━━ Extrait du document

Dès qu’elle eut pris sa résolution, elle fit les choses de fort bonne grâce. Il est vrai qu’elle se fût bien passée de proposer de remettre après la campagne. Montausier devoit commander en Allemagne un corps séparé de six mille hommes ; mais M. de Turenne l’empêcha. Pisani partit devant les noces pour suivre M. le Prince. Il dit en partant : « Montausier est si heureux, que je ne manquerai pas de me faire tuer, puisqu’il va épouser ma sœur. » Il n’y manqua pas en effet.

Ce fut à Ruel que les noces se firent ; et par une rencontre plaisante, celui qu’on appeloit autrefois le nain de la princesse Julie[19], fut celui-là même qui les épousa. Le marié avoit une telle enragerie, si j’ose ainsi dire, que, s’allant coucher, il jeta sa robe de chambre dès l’entrée de la chambre. Le chevalier de Rivière disoit en riant que le marié, à la vérité, avoit consommé le mariage, mais que le reste de la nuit s’étoit passé en beaux sentiments. Il est plus jeune qu’elle ; elle avoit trente-huit ans. Les vingt-quatre violons, ayant su que mademoiselle de Rambouillet se marioit, vinrent d’eux-mêmes lui donner une sérénade, et lui dirent qu’elle avoit fait tant d’honneur à la danse, qu’ils seroient bien ingrats s’ils ne lui en témoignoient quelque reconnoissance.

━━━━
━━ Extrait de données

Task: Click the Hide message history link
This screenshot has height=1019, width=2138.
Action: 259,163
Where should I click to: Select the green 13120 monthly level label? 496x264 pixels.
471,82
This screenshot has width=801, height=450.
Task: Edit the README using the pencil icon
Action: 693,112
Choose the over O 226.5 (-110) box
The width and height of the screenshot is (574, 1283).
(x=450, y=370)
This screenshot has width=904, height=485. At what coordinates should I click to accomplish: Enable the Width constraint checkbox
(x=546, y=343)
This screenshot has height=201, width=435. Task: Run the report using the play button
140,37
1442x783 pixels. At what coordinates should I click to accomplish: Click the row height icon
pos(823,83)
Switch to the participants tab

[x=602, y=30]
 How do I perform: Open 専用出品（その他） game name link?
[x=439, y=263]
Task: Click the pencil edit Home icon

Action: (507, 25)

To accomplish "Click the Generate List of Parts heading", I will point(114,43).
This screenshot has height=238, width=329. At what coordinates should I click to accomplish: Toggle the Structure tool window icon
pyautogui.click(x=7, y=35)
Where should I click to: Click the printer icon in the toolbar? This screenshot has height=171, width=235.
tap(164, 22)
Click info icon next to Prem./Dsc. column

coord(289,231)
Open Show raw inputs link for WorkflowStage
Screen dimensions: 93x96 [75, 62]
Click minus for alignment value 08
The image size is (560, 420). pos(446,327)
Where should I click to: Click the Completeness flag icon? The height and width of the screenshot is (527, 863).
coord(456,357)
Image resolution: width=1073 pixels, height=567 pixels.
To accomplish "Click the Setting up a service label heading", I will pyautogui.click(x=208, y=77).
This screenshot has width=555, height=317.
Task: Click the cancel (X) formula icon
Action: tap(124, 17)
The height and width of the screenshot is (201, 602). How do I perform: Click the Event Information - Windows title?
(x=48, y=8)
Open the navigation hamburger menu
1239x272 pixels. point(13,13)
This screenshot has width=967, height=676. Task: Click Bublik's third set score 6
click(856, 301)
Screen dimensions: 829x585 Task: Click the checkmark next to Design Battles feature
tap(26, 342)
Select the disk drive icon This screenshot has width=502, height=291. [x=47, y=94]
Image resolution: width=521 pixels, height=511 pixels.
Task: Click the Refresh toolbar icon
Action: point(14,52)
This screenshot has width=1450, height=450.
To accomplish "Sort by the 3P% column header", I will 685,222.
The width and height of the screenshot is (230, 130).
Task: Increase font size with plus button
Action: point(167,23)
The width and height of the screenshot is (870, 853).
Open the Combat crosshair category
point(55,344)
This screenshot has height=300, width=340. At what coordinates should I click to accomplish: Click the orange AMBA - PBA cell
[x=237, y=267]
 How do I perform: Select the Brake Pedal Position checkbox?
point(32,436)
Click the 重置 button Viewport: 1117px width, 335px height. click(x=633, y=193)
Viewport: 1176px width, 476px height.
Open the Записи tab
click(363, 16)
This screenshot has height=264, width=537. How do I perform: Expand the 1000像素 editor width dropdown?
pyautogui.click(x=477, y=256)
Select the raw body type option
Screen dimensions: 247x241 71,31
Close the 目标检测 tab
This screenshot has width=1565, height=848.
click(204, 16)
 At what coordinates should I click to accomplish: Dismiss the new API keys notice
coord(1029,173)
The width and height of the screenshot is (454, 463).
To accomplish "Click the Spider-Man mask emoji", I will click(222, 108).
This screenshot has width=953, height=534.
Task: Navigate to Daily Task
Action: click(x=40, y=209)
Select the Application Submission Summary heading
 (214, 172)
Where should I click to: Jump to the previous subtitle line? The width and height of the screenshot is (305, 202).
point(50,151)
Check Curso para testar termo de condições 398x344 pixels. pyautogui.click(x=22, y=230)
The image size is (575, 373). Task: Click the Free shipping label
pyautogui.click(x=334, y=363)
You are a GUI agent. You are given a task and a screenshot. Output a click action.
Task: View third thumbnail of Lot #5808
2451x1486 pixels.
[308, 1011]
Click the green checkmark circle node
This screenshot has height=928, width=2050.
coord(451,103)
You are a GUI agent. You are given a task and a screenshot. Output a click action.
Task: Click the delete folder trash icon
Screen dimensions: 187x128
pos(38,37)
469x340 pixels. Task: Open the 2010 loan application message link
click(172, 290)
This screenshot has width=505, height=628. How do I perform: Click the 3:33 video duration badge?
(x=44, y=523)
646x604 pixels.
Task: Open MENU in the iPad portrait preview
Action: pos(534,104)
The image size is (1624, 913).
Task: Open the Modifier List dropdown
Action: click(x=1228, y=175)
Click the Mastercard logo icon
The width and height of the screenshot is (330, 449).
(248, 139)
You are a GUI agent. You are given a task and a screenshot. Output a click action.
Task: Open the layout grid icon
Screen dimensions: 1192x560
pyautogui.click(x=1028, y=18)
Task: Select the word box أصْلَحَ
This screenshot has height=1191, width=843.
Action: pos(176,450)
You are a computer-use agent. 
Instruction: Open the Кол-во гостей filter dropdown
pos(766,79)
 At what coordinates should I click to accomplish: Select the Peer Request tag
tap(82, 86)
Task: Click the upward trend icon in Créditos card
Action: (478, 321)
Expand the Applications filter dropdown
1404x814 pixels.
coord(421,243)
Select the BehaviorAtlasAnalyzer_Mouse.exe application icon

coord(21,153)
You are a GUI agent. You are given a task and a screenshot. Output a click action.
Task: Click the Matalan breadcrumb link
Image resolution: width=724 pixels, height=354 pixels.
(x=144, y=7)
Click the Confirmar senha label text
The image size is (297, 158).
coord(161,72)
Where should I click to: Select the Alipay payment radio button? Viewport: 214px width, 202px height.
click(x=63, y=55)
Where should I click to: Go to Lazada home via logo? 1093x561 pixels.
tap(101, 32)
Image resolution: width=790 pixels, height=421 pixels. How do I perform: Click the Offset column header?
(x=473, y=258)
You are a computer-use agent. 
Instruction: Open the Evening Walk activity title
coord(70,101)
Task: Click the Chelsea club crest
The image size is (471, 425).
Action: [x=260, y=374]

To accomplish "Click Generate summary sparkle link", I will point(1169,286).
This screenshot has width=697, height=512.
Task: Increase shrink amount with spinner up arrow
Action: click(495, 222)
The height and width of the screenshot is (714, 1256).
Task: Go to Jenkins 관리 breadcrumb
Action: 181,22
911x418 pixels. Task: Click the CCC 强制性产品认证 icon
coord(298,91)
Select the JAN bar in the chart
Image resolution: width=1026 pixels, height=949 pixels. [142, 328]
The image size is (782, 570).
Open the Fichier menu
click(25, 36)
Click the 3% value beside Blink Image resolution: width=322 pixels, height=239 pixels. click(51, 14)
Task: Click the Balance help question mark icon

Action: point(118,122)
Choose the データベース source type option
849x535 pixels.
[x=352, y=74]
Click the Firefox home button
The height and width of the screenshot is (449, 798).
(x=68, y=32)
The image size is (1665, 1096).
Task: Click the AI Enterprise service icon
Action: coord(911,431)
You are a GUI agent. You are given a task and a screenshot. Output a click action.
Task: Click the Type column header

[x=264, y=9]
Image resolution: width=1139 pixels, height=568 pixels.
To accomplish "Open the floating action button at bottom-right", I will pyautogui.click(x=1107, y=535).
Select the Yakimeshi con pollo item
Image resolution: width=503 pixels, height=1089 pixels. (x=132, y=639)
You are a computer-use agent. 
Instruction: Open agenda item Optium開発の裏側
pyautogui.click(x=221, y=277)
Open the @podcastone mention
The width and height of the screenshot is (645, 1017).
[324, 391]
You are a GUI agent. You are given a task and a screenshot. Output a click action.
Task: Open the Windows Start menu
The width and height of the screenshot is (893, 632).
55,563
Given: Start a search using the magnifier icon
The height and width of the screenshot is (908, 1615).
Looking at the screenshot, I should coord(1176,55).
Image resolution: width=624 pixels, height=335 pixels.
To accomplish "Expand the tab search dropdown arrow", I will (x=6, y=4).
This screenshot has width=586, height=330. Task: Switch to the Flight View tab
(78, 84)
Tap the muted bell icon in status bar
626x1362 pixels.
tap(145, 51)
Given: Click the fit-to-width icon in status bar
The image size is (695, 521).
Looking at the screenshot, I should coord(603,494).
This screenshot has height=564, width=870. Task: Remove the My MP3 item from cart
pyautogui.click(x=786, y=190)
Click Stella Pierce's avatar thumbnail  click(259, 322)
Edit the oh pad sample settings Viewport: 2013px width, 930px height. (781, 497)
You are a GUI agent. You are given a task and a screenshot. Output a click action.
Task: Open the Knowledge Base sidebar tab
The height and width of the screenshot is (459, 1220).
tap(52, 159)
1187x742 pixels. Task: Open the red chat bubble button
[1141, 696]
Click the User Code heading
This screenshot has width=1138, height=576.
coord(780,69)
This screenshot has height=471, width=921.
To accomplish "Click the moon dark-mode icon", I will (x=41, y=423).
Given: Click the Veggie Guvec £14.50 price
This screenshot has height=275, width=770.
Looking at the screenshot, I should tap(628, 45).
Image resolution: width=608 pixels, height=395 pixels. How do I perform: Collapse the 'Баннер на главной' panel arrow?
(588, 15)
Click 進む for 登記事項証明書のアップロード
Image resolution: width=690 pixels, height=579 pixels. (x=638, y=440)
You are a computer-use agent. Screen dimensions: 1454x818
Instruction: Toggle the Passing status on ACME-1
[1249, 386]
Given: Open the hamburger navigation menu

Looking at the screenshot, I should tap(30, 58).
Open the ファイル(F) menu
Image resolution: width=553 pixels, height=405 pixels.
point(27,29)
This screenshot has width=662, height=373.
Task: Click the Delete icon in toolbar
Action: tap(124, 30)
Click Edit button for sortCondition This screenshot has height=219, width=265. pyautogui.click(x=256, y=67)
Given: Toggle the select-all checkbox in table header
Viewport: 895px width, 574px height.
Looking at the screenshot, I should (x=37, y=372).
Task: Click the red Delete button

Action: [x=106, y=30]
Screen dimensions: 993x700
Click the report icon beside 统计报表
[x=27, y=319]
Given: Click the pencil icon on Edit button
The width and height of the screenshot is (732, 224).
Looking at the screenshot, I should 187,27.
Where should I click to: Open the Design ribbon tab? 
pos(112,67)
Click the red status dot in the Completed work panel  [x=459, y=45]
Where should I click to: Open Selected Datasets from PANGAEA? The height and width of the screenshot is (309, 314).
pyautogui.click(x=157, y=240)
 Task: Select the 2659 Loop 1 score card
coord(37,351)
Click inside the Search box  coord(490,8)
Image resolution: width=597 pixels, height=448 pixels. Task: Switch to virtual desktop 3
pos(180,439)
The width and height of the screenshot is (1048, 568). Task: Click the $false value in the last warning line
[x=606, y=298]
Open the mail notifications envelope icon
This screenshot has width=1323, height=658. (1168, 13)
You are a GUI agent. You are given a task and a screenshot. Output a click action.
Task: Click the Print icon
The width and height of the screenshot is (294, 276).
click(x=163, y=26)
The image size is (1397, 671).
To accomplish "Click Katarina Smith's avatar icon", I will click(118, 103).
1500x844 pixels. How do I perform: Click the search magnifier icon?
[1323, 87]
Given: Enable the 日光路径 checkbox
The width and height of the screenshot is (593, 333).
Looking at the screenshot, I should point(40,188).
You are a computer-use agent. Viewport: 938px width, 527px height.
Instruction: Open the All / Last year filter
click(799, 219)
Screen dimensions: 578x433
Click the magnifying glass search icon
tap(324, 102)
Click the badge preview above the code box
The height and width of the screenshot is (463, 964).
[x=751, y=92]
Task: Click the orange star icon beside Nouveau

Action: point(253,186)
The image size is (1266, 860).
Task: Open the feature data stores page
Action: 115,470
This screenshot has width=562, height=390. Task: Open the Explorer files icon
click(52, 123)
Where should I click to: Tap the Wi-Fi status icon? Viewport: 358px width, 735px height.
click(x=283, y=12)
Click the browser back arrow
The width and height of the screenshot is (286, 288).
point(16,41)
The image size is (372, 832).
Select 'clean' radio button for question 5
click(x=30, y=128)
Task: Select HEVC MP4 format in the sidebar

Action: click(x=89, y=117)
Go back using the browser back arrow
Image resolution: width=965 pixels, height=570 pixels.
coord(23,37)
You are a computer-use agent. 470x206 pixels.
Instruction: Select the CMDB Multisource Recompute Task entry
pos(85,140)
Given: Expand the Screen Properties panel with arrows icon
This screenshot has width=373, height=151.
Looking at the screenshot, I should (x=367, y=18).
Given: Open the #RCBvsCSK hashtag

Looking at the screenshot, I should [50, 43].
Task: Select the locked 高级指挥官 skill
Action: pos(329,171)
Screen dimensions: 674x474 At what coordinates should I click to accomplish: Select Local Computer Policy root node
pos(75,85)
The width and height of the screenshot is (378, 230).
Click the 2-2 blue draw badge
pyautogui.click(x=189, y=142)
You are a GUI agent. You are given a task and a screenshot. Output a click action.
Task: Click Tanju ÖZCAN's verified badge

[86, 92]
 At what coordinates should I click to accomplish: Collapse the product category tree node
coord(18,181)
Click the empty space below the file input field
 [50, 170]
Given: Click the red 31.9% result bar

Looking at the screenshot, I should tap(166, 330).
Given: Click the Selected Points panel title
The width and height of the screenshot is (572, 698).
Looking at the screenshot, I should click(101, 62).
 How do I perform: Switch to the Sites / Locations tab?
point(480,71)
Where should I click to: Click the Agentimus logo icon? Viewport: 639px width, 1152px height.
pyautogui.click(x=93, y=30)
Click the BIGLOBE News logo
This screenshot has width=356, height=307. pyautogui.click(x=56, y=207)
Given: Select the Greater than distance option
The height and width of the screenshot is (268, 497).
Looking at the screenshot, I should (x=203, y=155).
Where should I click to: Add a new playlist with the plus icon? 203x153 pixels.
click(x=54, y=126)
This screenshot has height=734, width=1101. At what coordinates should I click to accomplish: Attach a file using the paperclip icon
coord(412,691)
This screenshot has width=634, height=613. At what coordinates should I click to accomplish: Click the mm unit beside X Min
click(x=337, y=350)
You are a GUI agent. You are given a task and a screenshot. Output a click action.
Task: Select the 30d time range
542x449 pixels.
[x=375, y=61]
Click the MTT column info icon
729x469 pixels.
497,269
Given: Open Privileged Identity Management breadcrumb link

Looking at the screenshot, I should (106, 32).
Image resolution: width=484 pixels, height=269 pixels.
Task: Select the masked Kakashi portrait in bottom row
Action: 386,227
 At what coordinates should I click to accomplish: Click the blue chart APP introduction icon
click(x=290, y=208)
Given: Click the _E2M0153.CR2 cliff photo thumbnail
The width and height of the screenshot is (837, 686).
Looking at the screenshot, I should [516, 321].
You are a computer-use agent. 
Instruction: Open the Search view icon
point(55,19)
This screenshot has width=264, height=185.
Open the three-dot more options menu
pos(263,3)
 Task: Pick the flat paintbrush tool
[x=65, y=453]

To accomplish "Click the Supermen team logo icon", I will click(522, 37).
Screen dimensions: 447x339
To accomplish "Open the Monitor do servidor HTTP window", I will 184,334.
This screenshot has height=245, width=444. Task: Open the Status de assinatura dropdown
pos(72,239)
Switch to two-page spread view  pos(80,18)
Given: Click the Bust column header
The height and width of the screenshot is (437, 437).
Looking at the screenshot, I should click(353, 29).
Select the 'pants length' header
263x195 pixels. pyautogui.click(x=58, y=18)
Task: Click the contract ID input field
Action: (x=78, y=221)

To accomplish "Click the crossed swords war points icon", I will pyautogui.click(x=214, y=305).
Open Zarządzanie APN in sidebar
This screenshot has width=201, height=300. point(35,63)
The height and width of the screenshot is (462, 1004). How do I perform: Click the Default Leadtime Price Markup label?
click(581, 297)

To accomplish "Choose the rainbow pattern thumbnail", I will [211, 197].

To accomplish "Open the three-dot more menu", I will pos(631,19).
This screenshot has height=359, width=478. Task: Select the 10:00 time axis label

━━━━

Poursuivez le récit des noces de Montausier et de mademoiselle de Rambouillet après sa dernière phrase, en conservant le ton et la langue de l'extrait.

Elle eut une querelle pour cette noce avec la marquise de Sablé, qui se plaignit qu’elle ne l’avoit pas conviée. L’autre juroit qu’elle lui avoit dit que ce seroit une incivilité de lui donner la peine de faire six lieues, à elle qui étoit quasi toujours sur son lit et qui n’étoit pas autrement portative, car ce fut ce terme qui la choqua le plus. La marquise irritée, quoiqu’on l’eût reconviée après, n’en voulut point ouïr parler, et pour montrer qu’elle étoit aussi portative qu’une autre, elle monte en carrosse, en dessein d’aller voltiger, et se faire voir autour de Ruel. Pour cela une demoiselle à elle, appelée La Morinière, à qui elle avoit fait apprendre à connoître les vents, regarde bien la girouette, et après l’avoir assurée qu’il n’y avoit point d’orage à craindre, on part ; mais elle ne fut pas plus tôt au-delà du pont de Nully[20] que voilà tout le ciel brillant d’éclairs. La frayeur la prend ; elle fait toucher à Paris, et le tonnerre étant assez fort, quoiqu’elle eût une grosse bourse de reliques, elle se cache dans les carrières de Chaillot, avec protestation de ne songer plus à se venger. À quelques jours de là la paix se fit.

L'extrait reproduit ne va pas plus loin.